OK, it was on the list a woods ta smoke with, picked some up fer free, let it dry, It don't take long, ran er through the chipper an usin it on tadays smoke, so far I thinks it's gonna be alright, it burns alot quicker then the hardwoods thats fer sure, smell is light an a bit acidic, not nasty so, just a touch of it.  We will see as thins start comin outa the smoker what the taste is like.


----------



## walking dude (Jun 15, 2008)

kewl tip........keep us posted............
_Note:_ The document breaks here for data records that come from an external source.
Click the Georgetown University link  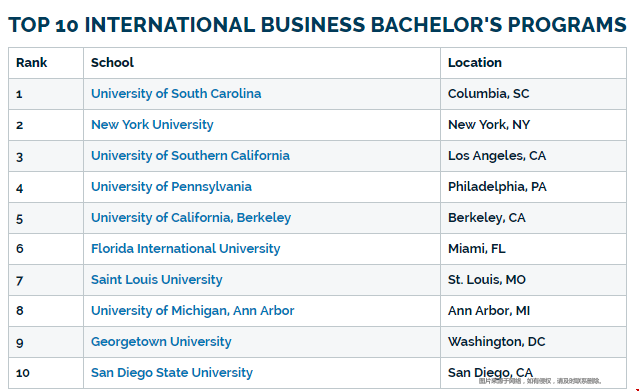[x=161, y=342]
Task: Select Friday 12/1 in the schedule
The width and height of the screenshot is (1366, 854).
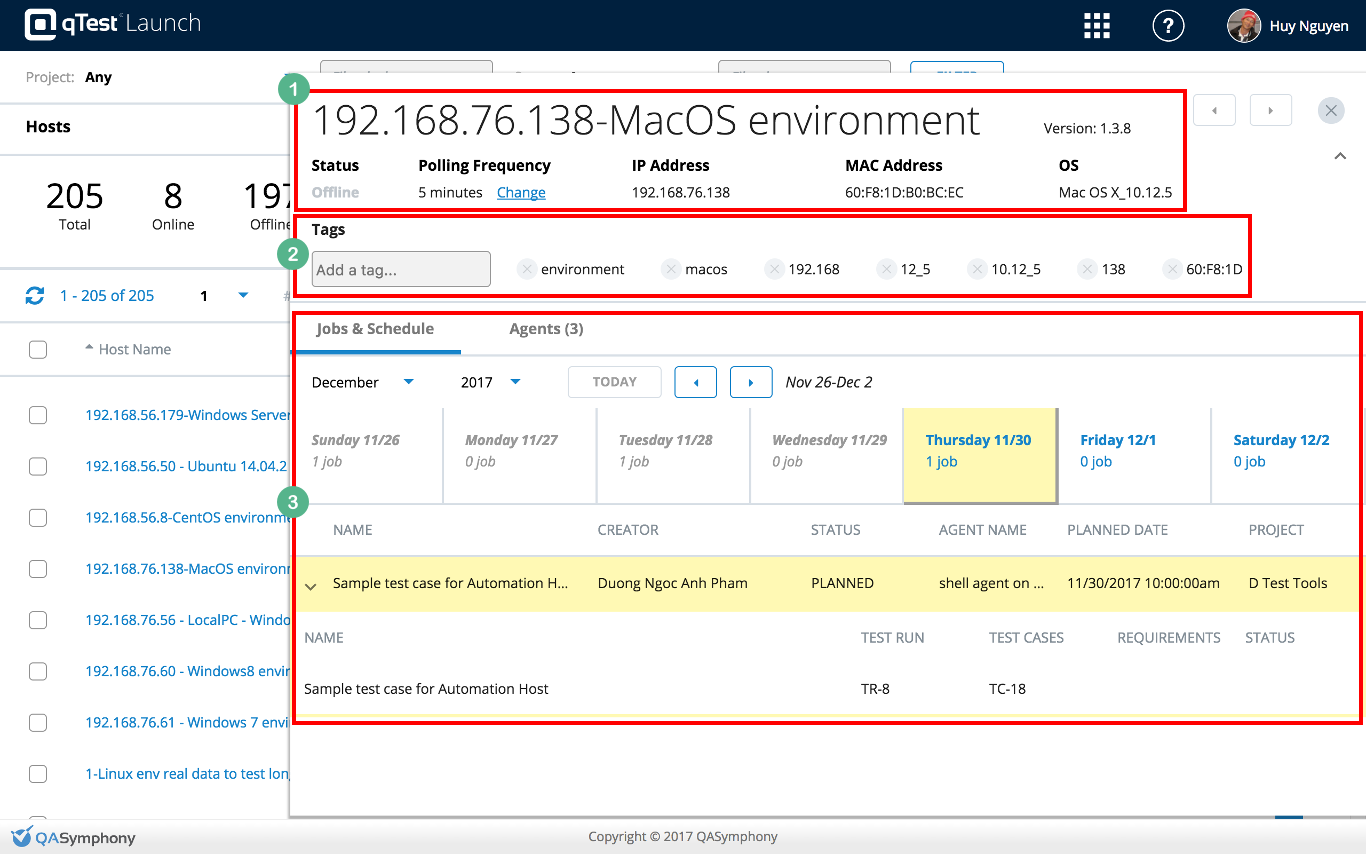Action: point(1118,450)
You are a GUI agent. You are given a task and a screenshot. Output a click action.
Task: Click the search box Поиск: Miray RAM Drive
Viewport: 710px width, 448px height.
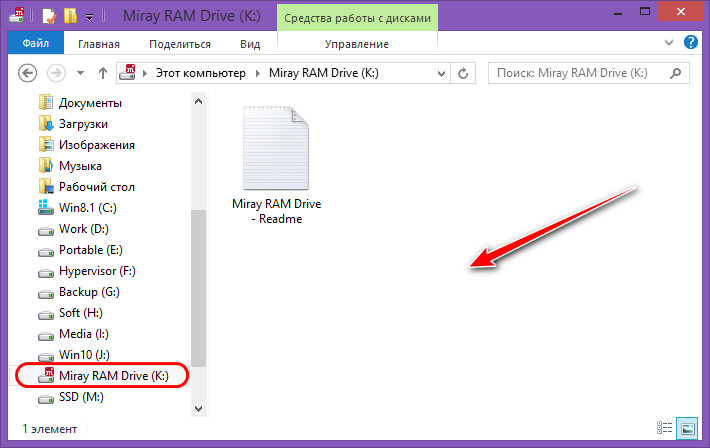(x=585, y=73)
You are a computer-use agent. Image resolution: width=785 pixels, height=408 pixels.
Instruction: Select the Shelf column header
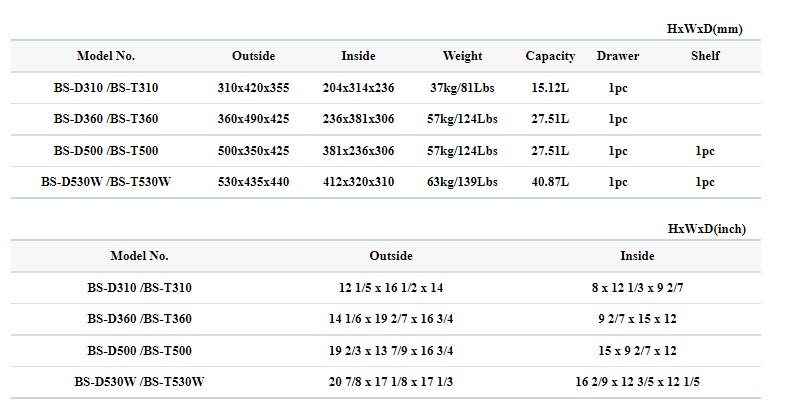coord(704,56)
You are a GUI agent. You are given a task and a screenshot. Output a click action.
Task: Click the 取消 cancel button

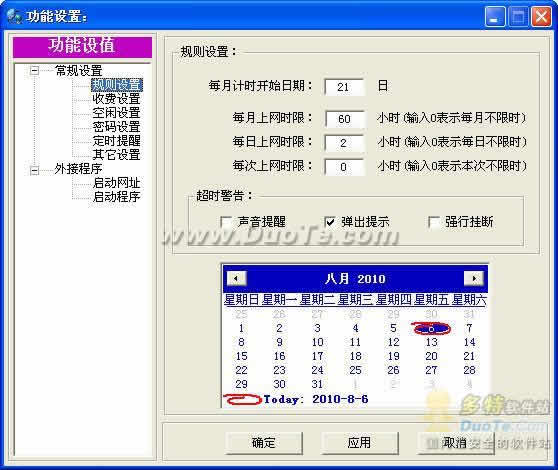[x=456, y=443]
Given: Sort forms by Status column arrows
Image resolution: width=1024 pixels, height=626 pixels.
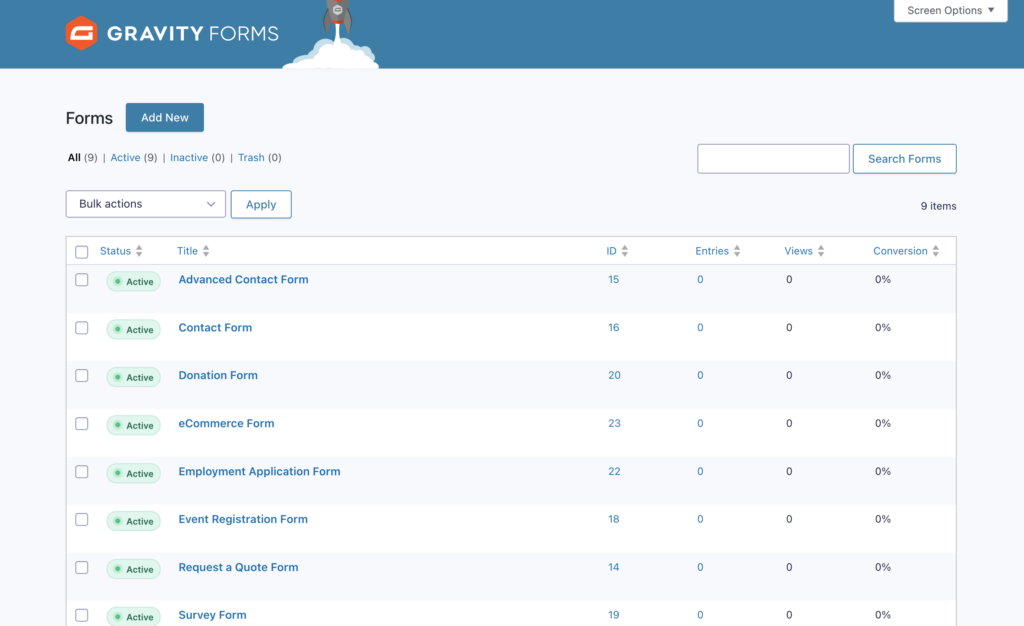Looking at the screenshot, I should click(139, 251).
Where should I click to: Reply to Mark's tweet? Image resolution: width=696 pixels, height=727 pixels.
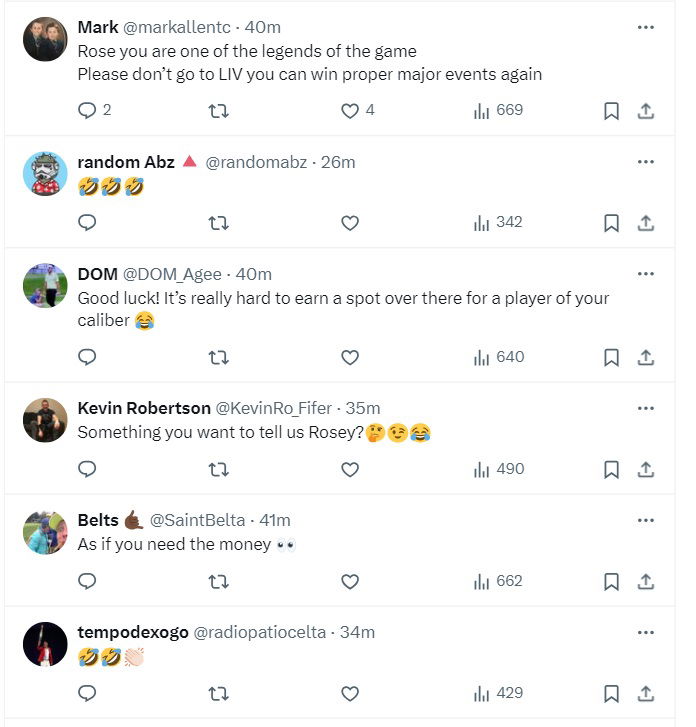click(x=87, y=111)
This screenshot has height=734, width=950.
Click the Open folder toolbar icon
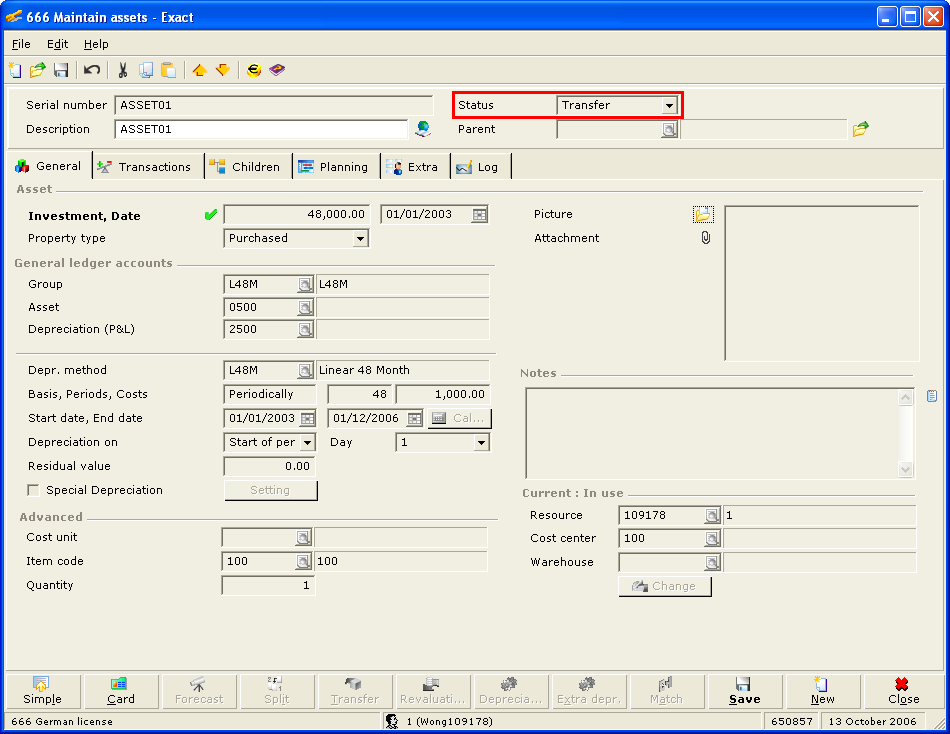[38, 70]
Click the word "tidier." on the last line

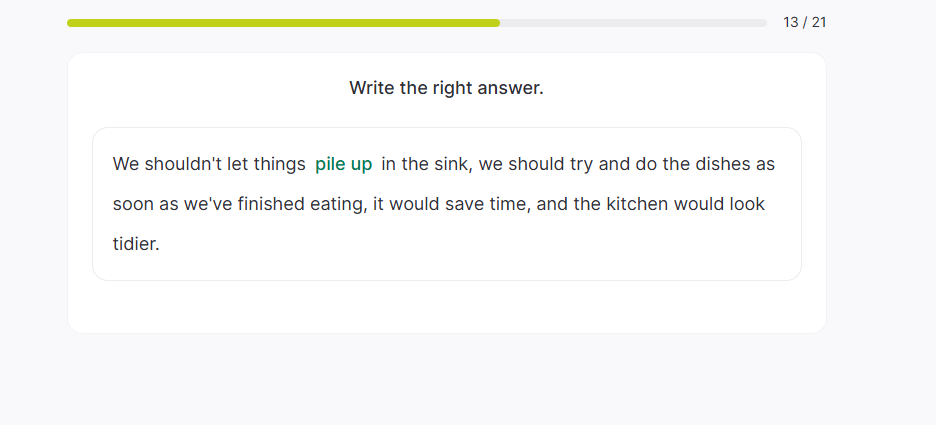(136, 243)
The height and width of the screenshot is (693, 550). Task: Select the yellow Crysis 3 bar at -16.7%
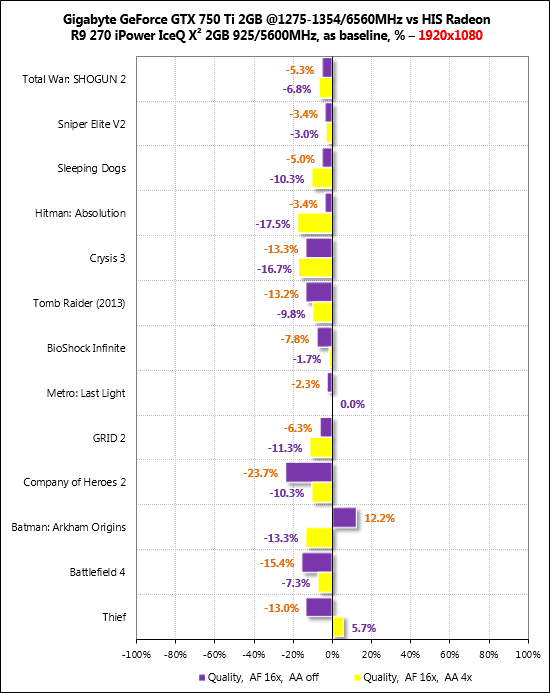pos(316,268)
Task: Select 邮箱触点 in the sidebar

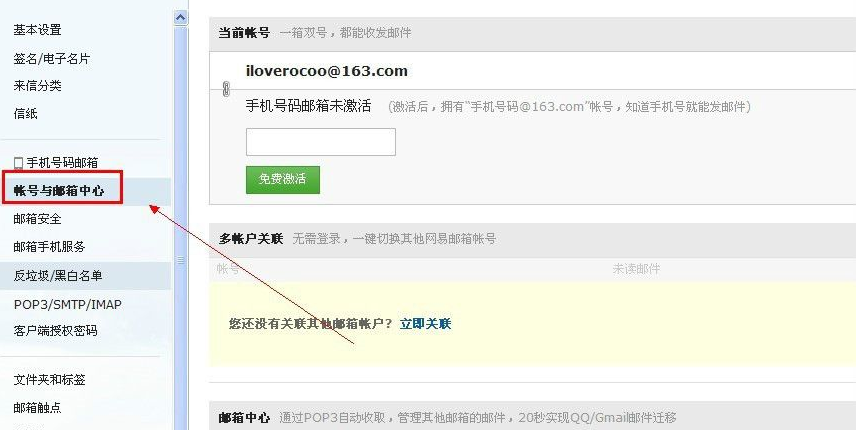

waiting on some pear wood to be delievered today............


----------



## travcoman45 (Jun 15, 2008)

Ok, most of the smoke is done, the Pigs in a Canoe are off, they were excellent,  the Fattie is done (And Gone!), the chix legs are coolin down, and the turkey breast has 5 degree's ta go.

As fer the Lillac Bush, I think it has great possibillities as a smokin wood.  It is very light, the foods came out lighter then they do with say hickory.  It has a slight acidic taste with a bit of floral to it.  I think it would be overpowered by say beef, but for most pork an poultry would be very good, I think it would be excellent for fish.

It does burn faster then the hardwoods so needs replenishin more often.  The smoke is very light, almost invisible most a the time.

I will give yall the final report when we have the turkey breast fer dinner here in a bit.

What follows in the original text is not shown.